Huawei’s Day of Reckoning Could Arrive Next Week
Next Tuesday could go down as the beginning of the end for Huawei Technologies Co. Ltd., one of China’s biggest high-tech success stories, as its key chip suppliers are formally banned from selling to the company under a highly coordinated U.S. campaign.
Washington has been assaulting Huawei nearly nonstop since May 2019, first cutting off the company from its many U.S. suppliers after determining it illegally sold American products to Iran in violation of U.S. sanctions. Since then the U.S. has taken similar action to cut off Huawei from its non-American suppliers by threatening to cut off those companies from their U.S. partners that provide everything from chip design software to manufacturing equipment.
Those non-American companies include leading global contract chip maker Taiwan Semiconductor Manufacturing Co. (TSMC), Taiwan-based telecom chipmaker MediaTek and global display giants Samsung Electronics and LG Display, both of South Korea.
A very public campaign will force TSMC, the world’s most cutting-edge contract chipmaker, to stop supplying key chips that power Huawei’s high-end smartphones and telecom networking equipment as of Sept. 15. That date was determined after the U.S. Department of Commerce ordered TSMC to sever its relationship with Huawei on May 15, and gave the pair four months to wind down their previous commitments.
Meantime, two of the world’s biggest display-makers, LG Display Co.

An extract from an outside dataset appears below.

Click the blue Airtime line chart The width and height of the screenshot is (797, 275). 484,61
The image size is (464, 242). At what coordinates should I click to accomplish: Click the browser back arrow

Ltd. and Samsung Electronics, are also expected to stop supplying premium displays to Huawei from Sept. 15, under similar U.S. restrictions, Reuters reported, citing a Wednesday report from South Korean online media Chosun Biz.
TSMC is the world’s largest foundry and had counted Huawei as its second largest customer, accounting for 14% of its sales. At an event on July 16, TSMC Chairman Mark Liu said the company hasn’t received any new orders from Huawei since May 15, and the company had no plans to supply Huawei after Sept. 14.
The biggest challenge for Huawei will be to its smartphone business, particularly its premium products. The company took the crown as the world’s largest smartphone-maker for the first time in this year’s second quarter, largely based on its strong performance in China, the world’s largest smartphone market.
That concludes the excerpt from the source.